* [SET TASKS]:
A. Name every rifle that the article on bullpup rifles says the Pentagon has tested.
B. Extend the article on bullpup rifles, picking up after its final sentence.

* [TEXT SHOWN]:
»»
For decades, the U.S. military has flirted with bullpup rifles — compact, futuristic-looking designs that put the action and magazine behind the trigger instead of in front of it. From the Austrian Steyr AUG to the Israeli Tavor, the sci-fi-looking FN F2000, and most recently the RM277 from the Army’s Next Generation Squad Weapon program, the Pentagon has tested them all.
And every time, the verdict has been the same: No thanks.
So why does the military keep rejecting a rifle style that’s seen service from Australia to Israel?
What is a bullpup rifle?
In a bullpup, the working parts, the chamber, bolt, and magazine, are located in the buttstock, behind the trigger group. This means you can run a full-length barrel in a much shorter overall package.
For example, the M4 carbine is just under 30 inches long with a 14.5-inch barrel. The Israeli Tavor X95 is 26 inches with a 16.5-inch barrel. The French FAMAS is roughly the same size as the M4, but has a 19.2-inch barrel.
That extra barrel length matters. Longer barrels usually mean higher muzzle velocity, better energy retention, and more reliable terminal effects from rounds like 5.56mm or 6.8mm. And in tight spaces like vehicles, helicopters, and urban combat, shaving a few inches off the gun’s overall length makes a real difference.
««
* [RECORDED INFORMATION]:
»»
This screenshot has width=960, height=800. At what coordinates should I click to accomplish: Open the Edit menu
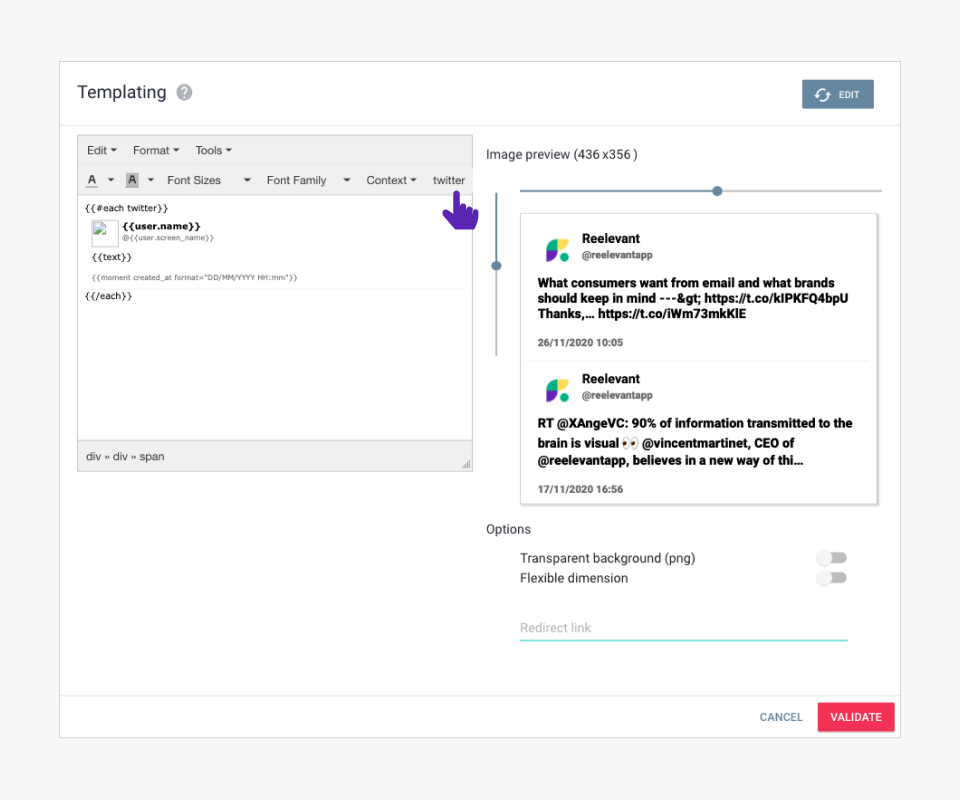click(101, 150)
««
»»
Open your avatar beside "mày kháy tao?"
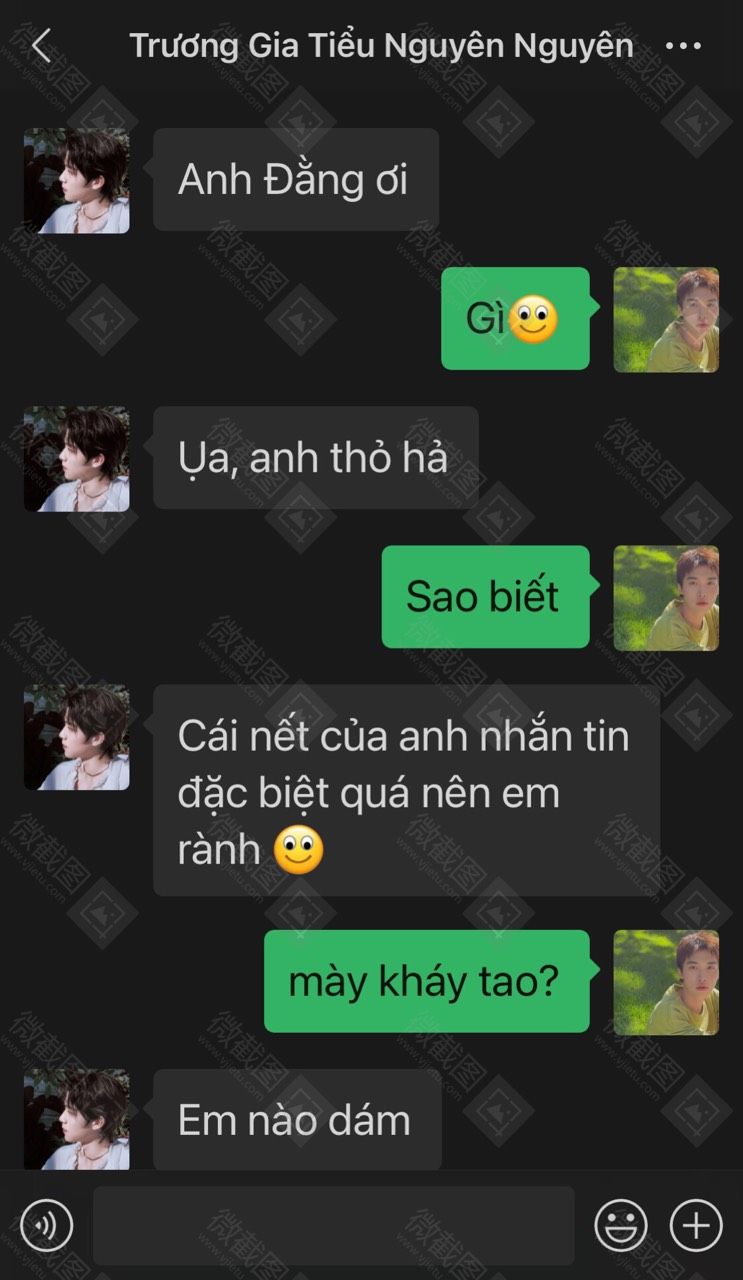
««
* [ANSWERS FOR THE TASKS]:
A. Steyr AUG, Tavor, FN F2000, RM277

B.
The advantages of a bullpup
On paper, bullpups tick a lot of boxes for modern combat.
- Compactness without losing barrel length: Ideal for close quarters and vehicle crews.
- Better weight distribution: With the bulk of the rifle close to the shoulder, they can feel lighter and easier to hold at the ready.
- Suppressed use: Starting with a shorter rifle means a suppressor won’t make it unwieldy.
So if they look good on a spec sheet, why won’t the U.S. use them?

The dealbreakers
The first problem is ergonomics. Bullpups require a different manual of arms. The magazine sits behind the pistol grip, often under the shooter’s armpit or mixed up in body armor. Speed reloads and malfunction drills are harder, especially for troops who’ve spent years training on the M4/M16 family.
Next is trigger feel. With the trigger up front and the firing mechanism in the rear, bullpups rely on a long mechanical linkage to connect the two. That linkage adds friction and flex, resulting in heavier, spongier pulls that aren’t ideal for precision shooting.
Left-handed shooting is another hurdle. Many bullpups eject to the right by default, which means lefties risk brass in the face unless the rifle is reconfigured, something you can’t do mid-fight.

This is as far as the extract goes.